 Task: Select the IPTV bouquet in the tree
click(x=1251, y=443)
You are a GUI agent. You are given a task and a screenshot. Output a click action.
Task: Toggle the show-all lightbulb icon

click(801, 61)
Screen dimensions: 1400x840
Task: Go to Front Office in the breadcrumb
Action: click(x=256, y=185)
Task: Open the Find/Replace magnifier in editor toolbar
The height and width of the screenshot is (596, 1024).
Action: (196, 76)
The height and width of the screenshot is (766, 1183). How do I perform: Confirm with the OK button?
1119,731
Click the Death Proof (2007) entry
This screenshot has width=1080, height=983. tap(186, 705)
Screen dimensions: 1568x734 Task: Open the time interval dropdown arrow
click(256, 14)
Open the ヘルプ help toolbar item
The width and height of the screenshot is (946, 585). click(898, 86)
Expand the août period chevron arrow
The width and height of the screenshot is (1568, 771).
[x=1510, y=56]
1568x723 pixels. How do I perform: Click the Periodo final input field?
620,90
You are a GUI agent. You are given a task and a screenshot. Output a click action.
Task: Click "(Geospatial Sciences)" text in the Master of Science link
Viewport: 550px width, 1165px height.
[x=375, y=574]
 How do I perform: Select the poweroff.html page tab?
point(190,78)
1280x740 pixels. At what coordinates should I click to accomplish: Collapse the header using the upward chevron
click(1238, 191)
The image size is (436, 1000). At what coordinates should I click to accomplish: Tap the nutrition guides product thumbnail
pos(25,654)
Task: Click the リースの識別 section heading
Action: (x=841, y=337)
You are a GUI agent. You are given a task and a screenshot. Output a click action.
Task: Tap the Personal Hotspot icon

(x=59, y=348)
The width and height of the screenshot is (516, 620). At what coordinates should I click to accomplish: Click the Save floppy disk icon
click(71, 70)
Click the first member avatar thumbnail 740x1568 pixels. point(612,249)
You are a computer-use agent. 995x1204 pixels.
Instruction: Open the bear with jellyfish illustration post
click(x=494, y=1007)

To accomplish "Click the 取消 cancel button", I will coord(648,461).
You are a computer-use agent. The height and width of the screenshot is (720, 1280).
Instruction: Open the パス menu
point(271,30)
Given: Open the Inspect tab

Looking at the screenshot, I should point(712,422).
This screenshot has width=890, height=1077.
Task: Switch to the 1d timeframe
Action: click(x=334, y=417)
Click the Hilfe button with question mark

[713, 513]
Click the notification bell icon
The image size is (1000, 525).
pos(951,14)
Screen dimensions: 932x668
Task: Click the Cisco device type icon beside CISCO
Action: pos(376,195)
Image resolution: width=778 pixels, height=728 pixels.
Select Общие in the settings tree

******

**Description of the task:** Repeat every record exactly, so that nothing is lost or altered.

**Written response:**
 Task: Select the IPTV bouquet in the tree
click(x=1251, y=443)
You are a GUI agent. You are given a task and a screenshot. Output a click action.
Task: Toggle the show-all lightbulb icon

click(801, 61)
Screen dimensions: 1400x840
Task: Go to Front Office in the breadcrumb
Action: click(x=256, y=185)
Task: Open the Find/Replace magnifier in editor toolbar
The height and width of the screenshot is (596, 1024).
Action: (196, 76)
The height and width of the screenshot is (766, 1183). How do I perform: Confirm with the OK button?
1119,731
Click the Death Proof (2007) entry
This screenshot has width=1080, height=983. tap(186, 705)
Screen dimensions: 1568x734 Task: Open the time interval dropdown arrow
click(256, 14)
Open the ヘルプ help toolbar item
The width and height of the screenshot is (946, 585). click(898, 86)
Expand the août period chevron arrow
The width and height of the screenshot is (1568, 771).
[x=1510, y=56]
1568x723 pixels. How do I perform: Click the Periodo final input field?
620,90
You are a GUI agent. You are given a task and a screenshot. Output a click action.
Task: Click "(Geospatial Sciences)" text in the Master of Science link
Viewport: 550px width, 1165px height.
[x=375, y=574]
 How do I perform: Select the poweroff.html page tab?
point(190,78)
1280x740 pixels. At what coordinates should I click to accomplish: Collapse the header using the upward chevron
click(1238, 191)
The image size is (436, 1000). At what coordinates should I click to accomplish: Tap the nutrition guides product thumbnail
pos(25,654)
Task: Click the リースの識別 section heading
Action: (x=841, y=337)
You are a GUI agent. You are given a task and a screenshot. Output a click action.
Task: Tap the Personal Hotspot icon

(x=59, y=348)
The width and height of the screenshot is (516, 620). At what coordinates should I click to accomplish: Click the Save floppy disk icon
click(71, 70)
Click the first member avatar thumbnail 740x1568 pixels. point(612,249)
You are a computer-use agent. 995x1204 pixels.
Instruction: Open the bear with jellyfish illustration post
click(x=494, y=1007)

To accomplish "Click the 取消 cancel button", I will coord(648,461).
You are a computer-use agent. The height and width of the screenshot is (720, 1280).
Instruction: Open the パス menu
point(271,30)
Given: Open the Inspect tab

Looking at the screenshot, I should point(712,422).
This screenshot has width=890, height=1077.
Task: Switch to the 1d timeframe
Action: click(x=334, y=417)
Click the Hilfe button with question mark

[713, 513]
Click the notification bell icon
The image size is (1000, 525).
pos(951,14)
Screen dimensions: 932x668
Task: Click the Cisco device type icon beside CISCO
Action: pos(376,195)
Image resolution: width=778 pixels, height=728 pixels.
Select Общие in the settings tree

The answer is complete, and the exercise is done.